══ ОТРЫВОК ══
Чтобы не казаться голословным теоретизирующим наблюдателем, приведу собственный давний пример тяжелого психосоматического отека Квинке (опасная форма развития аллергии) как реакции на смерть отца. Аллергия возникла не на какое-то враждебное вещество, случайно принятое внутрь, а именно на что-то повседневное и на фоне стресса. Поскольку основной семейной ценностью было стойко “держать удар”, такие чувства как страх и отчаяние были абсолютно запрещены и вообще не обсуждались, как впрочем и все остальные чувства тоже. В результате на девятый день держания удара я покрылась красными пятнами и почти не могла дышать. Необходимость заботиться о моем выздоровлении переместила фокус внимания с переживания горя на более насущные повседневные нужды (что тоже соответствовало семейному кодексу выживания). Собственно, в категориях чувств, эмоций и права на их существование я тогда не мыслила и на факультете психологии оказалась совсем по другому поводу. Как я понимаю сейчас, алекситимия (невозможность различать свои чувства) была вполне моим диагнозом, и все предпосылки страдать от тяжелейших соматических реакций во всех тяжелых (а с течением времени и не очень тяжелых) случаях присутствовали. Тем не менее, мне повезло: обучение и многочисленные упражнения заставили периодически задумываться над тем, что со мной происходит, разрешить себе чувствовать то, что чувствуешь, и понять, что сила не имеет ничего общего с отсутствием ощущений и бесчувственностью, а совсем наоборот. Я научилась трусить и бояться, избегать конфликтов или включаться в них, не отказывая себе в праве на ошибку. Конечно, в результате всех этих процессов постепенно сменился круг общения, ценности и интересы (что воспринималось как большой риск и утрата наработанных связей). Но склонность болеть по любому поводу куда-то делась. "


В заключение замечу, что расхожая фраза “все болезни от нервов” более или менее близка к реальности, но упускает одну важную деталь: “от нервов” – не только болезни, но и все прочие сопровождающие жизнь радости и переживания. Пока мы живы – всё поправимо, так или иначе.
═══
══ ИСХОДНЫЕ ДАННЫЕ ══
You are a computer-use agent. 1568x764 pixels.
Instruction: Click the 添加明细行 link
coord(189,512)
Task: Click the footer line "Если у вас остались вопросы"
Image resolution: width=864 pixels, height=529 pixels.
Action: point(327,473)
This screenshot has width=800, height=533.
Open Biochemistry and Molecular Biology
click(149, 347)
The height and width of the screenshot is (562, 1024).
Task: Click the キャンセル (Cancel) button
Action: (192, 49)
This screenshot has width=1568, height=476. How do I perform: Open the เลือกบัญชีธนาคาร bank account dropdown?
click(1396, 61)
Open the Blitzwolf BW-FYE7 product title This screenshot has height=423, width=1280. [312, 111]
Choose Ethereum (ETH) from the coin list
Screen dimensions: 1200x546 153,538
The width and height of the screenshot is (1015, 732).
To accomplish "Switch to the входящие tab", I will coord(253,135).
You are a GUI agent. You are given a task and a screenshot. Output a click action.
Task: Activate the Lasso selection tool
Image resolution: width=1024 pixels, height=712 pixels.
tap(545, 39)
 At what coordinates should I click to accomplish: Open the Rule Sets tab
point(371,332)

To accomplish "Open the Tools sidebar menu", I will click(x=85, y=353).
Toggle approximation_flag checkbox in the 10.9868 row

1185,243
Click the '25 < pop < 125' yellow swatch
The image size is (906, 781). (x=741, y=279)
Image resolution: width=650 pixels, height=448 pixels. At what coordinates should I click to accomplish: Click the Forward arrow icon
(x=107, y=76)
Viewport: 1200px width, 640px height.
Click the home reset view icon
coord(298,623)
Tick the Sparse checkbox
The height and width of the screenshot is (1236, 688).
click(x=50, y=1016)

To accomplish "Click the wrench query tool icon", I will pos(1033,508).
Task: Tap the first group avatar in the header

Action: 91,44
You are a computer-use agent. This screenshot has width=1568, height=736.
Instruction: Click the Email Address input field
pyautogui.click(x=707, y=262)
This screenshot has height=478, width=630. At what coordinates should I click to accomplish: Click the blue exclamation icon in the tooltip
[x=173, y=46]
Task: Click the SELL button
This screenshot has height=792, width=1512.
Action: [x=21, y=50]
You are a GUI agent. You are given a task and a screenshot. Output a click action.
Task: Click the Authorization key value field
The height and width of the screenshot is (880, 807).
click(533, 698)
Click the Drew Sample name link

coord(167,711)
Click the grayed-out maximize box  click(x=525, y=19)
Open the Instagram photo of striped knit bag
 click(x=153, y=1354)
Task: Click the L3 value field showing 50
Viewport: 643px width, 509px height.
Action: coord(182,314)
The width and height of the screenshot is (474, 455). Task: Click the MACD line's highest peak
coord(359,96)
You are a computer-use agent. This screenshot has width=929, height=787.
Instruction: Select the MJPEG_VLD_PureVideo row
═══
**ИСПОЛЬЗУЯ СВЕДЕНИЯ:**
- A) Перечислите все, что, согласно отрывку, постепенно сменилось в результате всех этих процессов.
- B) Пожалуйста, верните без изменений часть отрывка, которая открывается словами, содержащими «В заключение замечу, что», и заканчивается словами «так или иначе.».
Отвечайте, опираясь только на отрывок.

**ОТВЕТЫ ПО ПУНКТАМ:**
- A) Круг общения, ценности и интересы.

- B)
В заключение замечу, что расхожая фраза “все болезни от нервов” более или менее близка к реальности, но упускает одну важную деталь: “от нервов” – не только болезни, но и все прочие сопровождающие жизнь радости и переживания. Пока мы живы – всё поправимо, так или иначе.